# SOPRANO TOURNAMENT: (Round 1, Match 2): Radvanovsky vs Sutherland



## Bonetan (Dec 22, 2016)

Sondra Radvanovsky, Canada, 1969-






Joan Sutherland, Australia, 1926-2010






Who's singing did you prefer and why?


----------



## Seattleoperafan (Mar 24, 2013)

I'll give it to Sondra: she does an ok job in this aria. She is better than usual at the coloratura and her high E is wonderful. But then one hears Sutherland. Yes, Callas is more insightful. But Sutherland's voice is more beautiful than Sondra or Callas and the coloratura is as good as Callas and the high E is much much better. I would not want to be without Sutherland or Callas singing this aria. Both have their strengths. Sondra doesn't stand a chance against these two giants BUT we are lucky to have her singing today. Raisa might have the most thrilling trill, but not by much.


----------



## Tsaraslondon (Nov 7, 2013)

Sutherland is an easy choice here and, this having been recorded at the time she still sang words, I enjoy her version enormously. Radvanovsky's coloratura is nowhere near as accurate and she misses the little grace notes which both Callas and Sutherland articulate so nimbly and naturally. Incidentally, Radvanovsky sounds as if she was recorded in an aircraft carrier. Radvanovsky isn't bad, but all three of the other ladies we have heard in this aria up to now are so much better.


----------



## The Conte (May 31, 2015)

I voted for Sutherland as she sings closer to what Verdi actually wrote, is more musical and has more feeling than Radvanovsky. Did Radvanovsky attempt a trill and then decide against it or was she put off by swallowing a fly?

That said, I enjoyed the Radvanovsky version more than I thought I would and she has more legato than I expected.

N.


----------



## Azol (Jan 25, 2015)

Diction/articulation takes the backseat in this comparison, oh well 
I'll pick Sutherland in a heartbeat: at this tempo the coloratura is precise and fluid, a perfect showpiece!
Radvanovsky just cannot compete even at much slower tempo: many lines are blurred and the tone becomes "sandy" which possibly means it costs her some extra effort to get through lots of 1/16 and grace notes. Was she having a cold start? I do not know, but it just does not work for my ears.


----------



## Tsaraslondon (Nov 7, 2013)

Azol said:


> Diction/articulation takes the backseat in this comparison, oh well
> I'll pick Sutherland in a heartbeat: at this tempo the coloratura is precise and fluid, a perfect showpiece!
> Radvanovsky just cannot compete even at much slower tempo: many lines are blurred and the tone becomes "sandy" which possibly means it costs her some extra effort to get through lots of 1/16 and grace notes. Was she having a cold start? I do not know, but it just does not work for my ears.
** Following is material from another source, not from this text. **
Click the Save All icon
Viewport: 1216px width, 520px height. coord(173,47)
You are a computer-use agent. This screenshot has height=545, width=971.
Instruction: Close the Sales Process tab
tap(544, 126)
I think this is taken from her Verdi arias recital, which I tried listening to on Spotify. The acoustics didn't help, but I couldn't get through to the end, the singing was all just too hard and unrelenting. It was a relief to turn to Caballé's recital of Verdi Rarities, recorded when she was at the top of her game.


----------



## nina foresti (Mar 11, 2014)

Poor Sondra was given an aria that doesn't stand a chance next to La Stupenda. First of all her tempo was slower than I would have liked for that aria and secondly she had a more "heavy hand" instead of the light, more whimsical approach of Sutherland. Both trills were just fine and Sondra did have a magnificent high note, but Sutherland remains supreme in this one for me.
Now go ahead and put Radvan with Joanie in "D'amor sull' ali rosee" and see what happens!!!!!!!


----------



## Tsaraslondon (Nov 7, 2013)

nina foresti said:


> Now go ahead and put Radvan with Joanie in "D'amor sull' ali rosee" and see what happens!!!!!!!


Callas would win. :devil:


----------



## Bonetan (Dec 22, 2016)

Radvanovsky is a totally capable singer, but for all her talents I just don't find her voice pleasing. Sutherland via first round KO. One phrase was all it took.


----------



## Woodduck (Mar 17, 2014)

Yup. Joan. No contest.


----------



## Aerobat (Dec 31, 2018)

Well, I really wanted to give this to Sondra, let's face it she's one of the best around at the moment. I'm not sure why, but on that performance she lacked a lot of her usual energy and expression. As someone has previously said, not a pleasing performance at all.


----------



## nina foresti (Mar 11, 2014)

Tsaraslondon said:


> Callas would win. :devil:


You know what? I am beginning to get "Callas'd out". It's beginning to look like some kind of worshipping 
groupie thing.
I too think she's simply marvelous and one of my top favorites but there are other singers and I didn't even mention her name in my post.


----------



## Tsaraslondon (Nov 7, 2013)

nina foresti said:


> You know what? I am beginning to get "Callas'd out". It's beginning to look like some kind of worshipping
> groupie thing.
> I too think she's simply marvelous and one of my top favorites but there are other singers and I didn't even mention her name in my post.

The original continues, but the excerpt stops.